So it is not a case of someone choosing to adopt a Romanian tabby rather a British tabby and "stealing" a home from a British cat. For most people they are not making a choice there is only one particular cat they know they have to help.


----------



## catcoonz (Aug 4, 2012)

would also like to add, some of our vets actually spend many weeks in other countries doing neutering.


----------



## Guest (Nov 21, 2012)

I don't want to start a debate but these are just my experiences and viewpoints. Where I appreciate the hard work the RSPCA do, I am not a huge fan as there does seem to be double standards sometimes and if I lived like the RSPCA Fosterer that I got Kizzy from they (the RSPCA) would take the majority of the cats away from me. I was shocked to be honest. She had cats everywhere in every room and not just one or two. She had a cat giving birth in her bathroom. She had them walking around her kitchen, on the work units and across the top of the oven.

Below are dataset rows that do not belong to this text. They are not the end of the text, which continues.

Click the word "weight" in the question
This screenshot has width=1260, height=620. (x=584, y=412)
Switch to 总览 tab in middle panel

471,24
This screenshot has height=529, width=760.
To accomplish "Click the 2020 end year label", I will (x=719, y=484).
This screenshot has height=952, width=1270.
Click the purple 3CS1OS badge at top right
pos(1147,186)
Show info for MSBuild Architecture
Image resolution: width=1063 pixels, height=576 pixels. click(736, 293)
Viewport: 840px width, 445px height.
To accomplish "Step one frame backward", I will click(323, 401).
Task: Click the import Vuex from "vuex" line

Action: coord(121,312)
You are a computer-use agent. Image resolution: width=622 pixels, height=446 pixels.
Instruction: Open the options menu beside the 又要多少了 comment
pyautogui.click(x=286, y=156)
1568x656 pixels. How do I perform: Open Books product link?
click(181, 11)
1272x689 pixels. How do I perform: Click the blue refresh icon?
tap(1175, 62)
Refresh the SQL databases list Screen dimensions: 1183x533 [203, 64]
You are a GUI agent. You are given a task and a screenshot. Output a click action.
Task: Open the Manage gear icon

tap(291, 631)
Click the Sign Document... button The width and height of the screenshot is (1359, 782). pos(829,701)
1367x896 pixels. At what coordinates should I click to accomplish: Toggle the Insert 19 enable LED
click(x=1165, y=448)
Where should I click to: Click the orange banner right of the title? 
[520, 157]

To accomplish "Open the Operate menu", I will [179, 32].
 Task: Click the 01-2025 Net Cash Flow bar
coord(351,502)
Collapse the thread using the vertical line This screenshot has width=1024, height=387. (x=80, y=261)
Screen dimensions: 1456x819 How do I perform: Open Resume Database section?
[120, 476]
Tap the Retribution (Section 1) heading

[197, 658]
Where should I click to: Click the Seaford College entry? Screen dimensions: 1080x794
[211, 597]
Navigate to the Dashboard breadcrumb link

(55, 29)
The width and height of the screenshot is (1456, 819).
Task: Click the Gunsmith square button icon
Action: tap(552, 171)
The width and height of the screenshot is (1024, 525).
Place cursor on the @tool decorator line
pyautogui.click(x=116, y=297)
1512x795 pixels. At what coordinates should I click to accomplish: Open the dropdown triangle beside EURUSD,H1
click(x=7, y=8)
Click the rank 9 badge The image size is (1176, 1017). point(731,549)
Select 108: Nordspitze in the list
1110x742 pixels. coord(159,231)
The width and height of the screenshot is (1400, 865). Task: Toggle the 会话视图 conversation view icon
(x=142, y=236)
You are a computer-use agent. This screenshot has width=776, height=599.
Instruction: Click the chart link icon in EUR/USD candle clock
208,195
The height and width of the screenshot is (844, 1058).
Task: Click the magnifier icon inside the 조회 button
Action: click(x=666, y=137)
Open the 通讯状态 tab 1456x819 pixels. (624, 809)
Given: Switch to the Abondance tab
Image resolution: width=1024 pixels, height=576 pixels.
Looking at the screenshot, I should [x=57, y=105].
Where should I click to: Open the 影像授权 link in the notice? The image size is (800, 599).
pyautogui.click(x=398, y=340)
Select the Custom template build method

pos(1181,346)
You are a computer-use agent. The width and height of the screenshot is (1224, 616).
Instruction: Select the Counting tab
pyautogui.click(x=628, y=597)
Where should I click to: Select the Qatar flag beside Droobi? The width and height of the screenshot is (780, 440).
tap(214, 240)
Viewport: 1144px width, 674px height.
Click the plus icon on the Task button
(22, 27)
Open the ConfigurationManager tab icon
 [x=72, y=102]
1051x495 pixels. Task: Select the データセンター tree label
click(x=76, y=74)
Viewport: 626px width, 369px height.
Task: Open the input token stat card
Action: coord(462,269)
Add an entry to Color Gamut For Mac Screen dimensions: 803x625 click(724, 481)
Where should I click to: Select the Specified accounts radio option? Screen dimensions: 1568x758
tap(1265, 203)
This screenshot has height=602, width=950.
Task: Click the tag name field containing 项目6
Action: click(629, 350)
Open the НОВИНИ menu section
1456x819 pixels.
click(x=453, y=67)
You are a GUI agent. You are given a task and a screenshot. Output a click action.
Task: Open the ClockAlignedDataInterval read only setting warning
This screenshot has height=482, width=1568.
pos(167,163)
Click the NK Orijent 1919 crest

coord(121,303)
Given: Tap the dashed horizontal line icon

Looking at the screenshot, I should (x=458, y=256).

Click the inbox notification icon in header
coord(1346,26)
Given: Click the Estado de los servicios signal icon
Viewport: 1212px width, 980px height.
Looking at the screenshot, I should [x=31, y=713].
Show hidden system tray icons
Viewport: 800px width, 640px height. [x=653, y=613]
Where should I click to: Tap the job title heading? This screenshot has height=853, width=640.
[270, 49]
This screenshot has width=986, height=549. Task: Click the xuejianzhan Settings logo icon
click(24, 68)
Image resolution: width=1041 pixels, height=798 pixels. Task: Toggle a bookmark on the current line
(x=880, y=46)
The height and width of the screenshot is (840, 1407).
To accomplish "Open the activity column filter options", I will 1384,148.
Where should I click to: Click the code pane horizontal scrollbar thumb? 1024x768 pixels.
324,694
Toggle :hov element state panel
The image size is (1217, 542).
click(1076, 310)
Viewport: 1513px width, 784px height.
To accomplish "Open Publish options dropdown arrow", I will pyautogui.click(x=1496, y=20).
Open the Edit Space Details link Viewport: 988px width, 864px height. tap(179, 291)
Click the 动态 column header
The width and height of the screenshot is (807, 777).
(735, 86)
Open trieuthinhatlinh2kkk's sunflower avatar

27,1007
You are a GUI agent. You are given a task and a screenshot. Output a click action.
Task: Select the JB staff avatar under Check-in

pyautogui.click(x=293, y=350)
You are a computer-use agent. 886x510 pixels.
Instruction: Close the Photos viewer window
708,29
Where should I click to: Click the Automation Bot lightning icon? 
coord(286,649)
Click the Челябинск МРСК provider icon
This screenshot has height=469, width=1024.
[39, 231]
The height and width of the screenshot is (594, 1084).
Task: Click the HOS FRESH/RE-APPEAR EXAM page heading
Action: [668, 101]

I can understand why sometimes people do not go to rescue centres and get their cats from adverts eg Preloved like I did with Betsy. I know I enquired about getting a kitten from the Cats Protection League but would not be able to as my cats don't go outside and they only rehome to homes where kittens could go out but mine do have access to 2 dog crates which are outside and can watch the world go by if they want to. I also phoned a local rescue about a kitten before I got Betsy and because I had a young child that would also disqualify me. My daughter has grown up with cats as I had Kizzy and Eric before I became pregnant and while she can pick up Betsy at the moment I am very strict with her and she knows the rules. It never even crossed my mind to rehome my cats when I became pregnant but did have to give up my other animals and a friend of mine took them as I could not look after them as I wanted to as I was quite ill. I did take precautions when cleaning out the litter trays.


----------